Burtynsky’s photographs of mounds of such waste are not without a certain desperate irony of beauty – shots of chipboards from above look like an overhead map of an urban sprawl or even a bucolic scene of autumn leaves, computer wires and cabling resembles a tangle of fishing nets. Other indefinable parts have taken on the colour and allure of fool’s gold.

Burtynsky is of course aware of the irony of what he does. Says he, ‘I arrive in a car made out of iron, filled with gas, I put up a metal tripod and grab film that’s loaded with silver and start taking pictures, so everything I’m doing is connected to the thing I’m photographing.’

We see a little of the mind-numbing work of manufacture a little way into the film – a woman checking nozzles for sprays for example. Later, in a brief interview, we listen to a young woman named Tan Yanfang talking about her work in a circuit breaker factory. It’s put into the film for the tension between her own thoughts and the factory notes of marketing platitudes in her pocket that she relies on after she dries up. However, there is a more interesting story here that is left unexplored. She has worked in the factory for six years, and can construct 400 circuit breakers a day. This means she has made nearly a quarter of a million circuit breakers. Her work has has gone all over the globe and undoubtedly saved lives. It’s a small human-sized moment in a film on the scale of vast manufacturing.
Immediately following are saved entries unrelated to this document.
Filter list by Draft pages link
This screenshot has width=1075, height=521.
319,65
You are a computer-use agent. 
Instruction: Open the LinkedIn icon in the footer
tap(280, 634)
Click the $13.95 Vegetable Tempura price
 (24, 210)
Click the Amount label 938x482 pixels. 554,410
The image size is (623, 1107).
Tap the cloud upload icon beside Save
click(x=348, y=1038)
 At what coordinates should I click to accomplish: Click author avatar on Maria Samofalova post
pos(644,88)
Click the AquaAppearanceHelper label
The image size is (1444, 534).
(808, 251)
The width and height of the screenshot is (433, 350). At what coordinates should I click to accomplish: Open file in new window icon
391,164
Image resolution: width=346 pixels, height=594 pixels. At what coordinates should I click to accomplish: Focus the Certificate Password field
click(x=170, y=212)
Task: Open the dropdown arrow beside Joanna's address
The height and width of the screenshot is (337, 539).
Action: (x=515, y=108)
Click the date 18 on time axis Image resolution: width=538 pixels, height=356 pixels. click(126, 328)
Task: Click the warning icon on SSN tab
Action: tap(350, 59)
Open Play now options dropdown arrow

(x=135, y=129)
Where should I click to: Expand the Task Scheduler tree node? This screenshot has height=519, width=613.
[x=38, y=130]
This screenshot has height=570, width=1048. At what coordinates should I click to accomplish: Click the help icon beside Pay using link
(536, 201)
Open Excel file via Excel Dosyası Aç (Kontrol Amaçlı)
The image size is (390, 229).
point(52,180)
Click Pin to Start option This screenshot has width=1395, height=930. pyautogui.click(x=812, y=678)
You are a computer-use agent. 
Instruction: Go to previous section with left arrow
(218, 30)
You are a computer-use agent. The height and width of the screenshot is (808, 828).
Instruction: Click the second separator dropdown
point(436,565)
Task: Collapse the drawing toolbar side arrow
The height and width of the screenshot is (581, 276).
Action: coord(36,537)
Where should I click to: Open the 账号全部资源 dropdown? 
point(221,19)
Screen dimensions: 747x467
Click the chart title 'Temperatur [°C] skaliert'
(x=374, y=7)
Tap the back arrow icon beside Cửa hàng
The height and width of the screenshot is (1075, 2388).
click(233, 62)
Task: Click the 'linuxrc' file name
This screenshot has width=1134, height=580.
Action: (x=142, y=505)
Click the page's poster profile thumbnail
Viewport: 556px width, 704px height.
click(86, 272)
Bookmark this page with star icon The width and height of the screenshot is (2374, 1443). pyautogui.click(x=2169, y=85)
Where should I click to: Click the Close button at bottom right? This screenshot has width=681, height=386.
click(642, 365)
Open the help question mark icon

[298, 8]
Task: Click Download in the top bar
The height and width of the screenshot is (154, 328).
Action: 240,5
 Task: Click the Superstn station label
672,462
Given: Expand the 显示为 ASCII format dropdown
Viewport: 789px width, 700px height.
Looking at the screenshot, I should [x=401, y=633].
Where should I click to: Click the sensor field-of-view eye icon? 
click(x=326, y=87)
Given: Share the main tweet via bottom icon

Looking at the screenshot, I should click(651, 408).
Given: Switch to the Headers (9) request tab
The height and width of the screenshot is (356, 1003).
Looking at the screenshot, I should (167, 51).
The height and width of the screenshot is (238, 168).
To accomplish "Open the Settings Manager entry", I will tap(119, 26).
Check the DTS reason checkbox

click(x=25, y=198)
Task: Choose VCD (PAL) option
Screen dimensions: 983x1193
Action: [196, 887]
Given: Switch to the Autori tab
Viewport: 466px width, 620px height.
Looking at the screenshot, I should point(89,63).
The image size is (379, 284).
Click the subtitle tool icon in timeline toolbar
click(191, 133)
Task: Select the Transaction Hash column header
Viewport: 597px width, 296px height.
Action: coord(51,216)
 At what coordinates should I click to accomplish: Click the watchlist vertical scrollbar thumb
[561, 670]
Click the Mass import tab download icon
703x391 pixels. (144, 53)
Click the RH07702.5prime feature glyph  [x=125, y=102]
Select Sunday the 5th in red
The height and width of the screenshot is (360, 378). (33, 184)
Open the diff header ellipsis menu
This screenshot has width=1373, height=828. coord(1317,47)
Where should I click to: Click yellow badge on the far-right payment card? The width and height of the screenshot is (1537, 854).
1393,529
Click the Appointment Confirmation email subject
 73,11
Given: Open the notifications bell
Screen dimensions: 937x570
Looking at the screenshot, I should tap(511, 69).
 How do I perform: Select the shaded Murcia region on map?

A moment that makes a connection between one woman in China and an electrical safety appliance that may very well be in your house. It gives a face to things we take for granted. More could have been made of this but it would probably take a whole other film to do this theme full justice.

From its opening 7-minute tracking shot along near-identical workbenches in ‘The Factory of the World’ somewhere in China, this is a film that overwhelms with its scale. It doesn’t preach though. Instead, it shows the world of manufacture, transportation and waste, says ‘this is who we are’, and leaves us to think – hard – about the state of current human life. As Burtynsky says, ‘many people today sit in that uncomfortable spot where we don’t necessarily want to give up what we have, but we realise what we’re doing is creating problems that run deep. It’s not a simple right or wrong – it requires a whole new way of thinking.’